» INPUT RECORDS
▼▼▼

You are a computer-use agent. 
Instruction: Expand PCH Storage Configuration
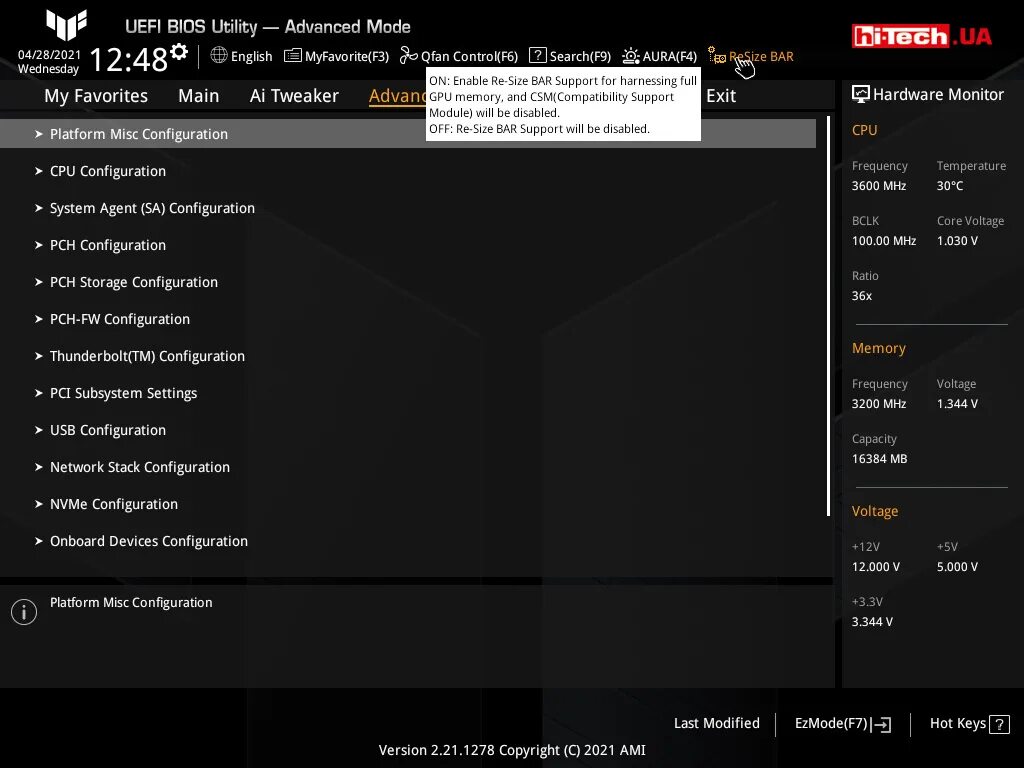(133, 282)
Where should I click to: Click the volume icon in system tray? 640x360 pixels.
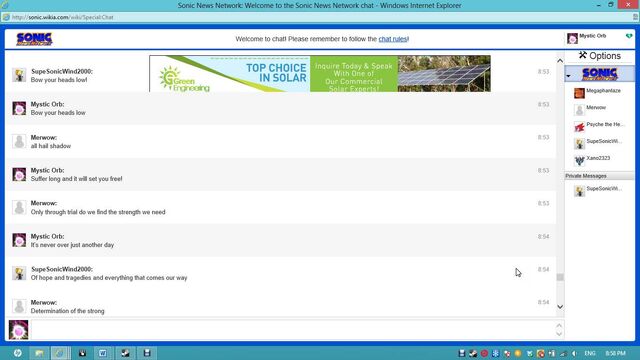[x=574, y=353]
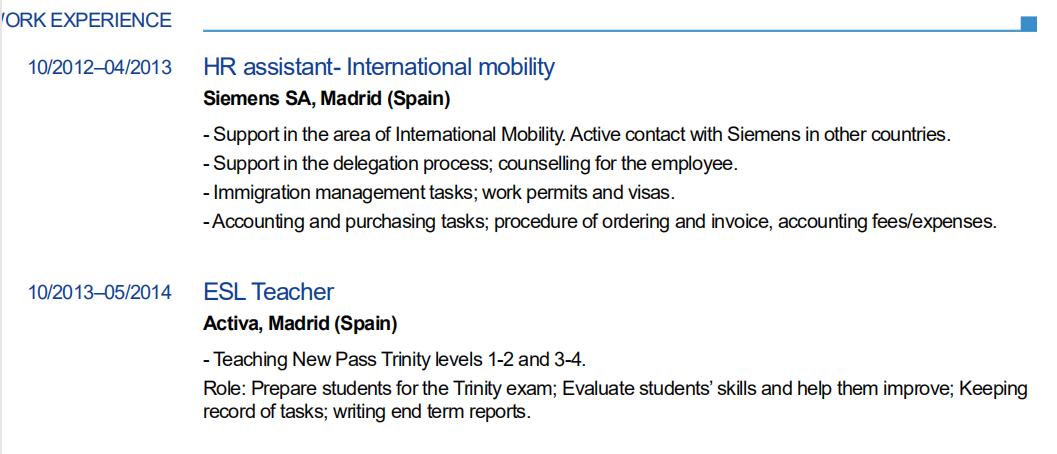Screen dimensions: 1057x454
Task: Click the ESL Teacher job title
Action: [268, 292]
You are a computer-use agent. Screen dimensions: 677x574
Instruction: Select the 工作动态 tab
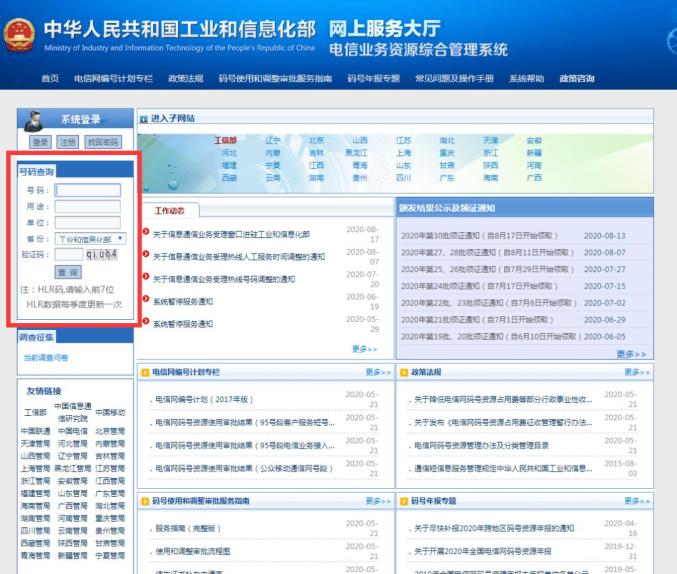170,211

▲▲▲
▼▼▼

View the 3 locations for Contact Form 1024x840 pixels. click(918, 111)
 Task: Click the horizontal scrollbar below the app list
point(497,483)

▲▲▲

» ACTIVITY
Which lines of the records above contain the word "computer"? Show each of them.

» SOLUTION
You are a computer-use agent. 
You are a computer-use agent. Screen dimensions: 677x574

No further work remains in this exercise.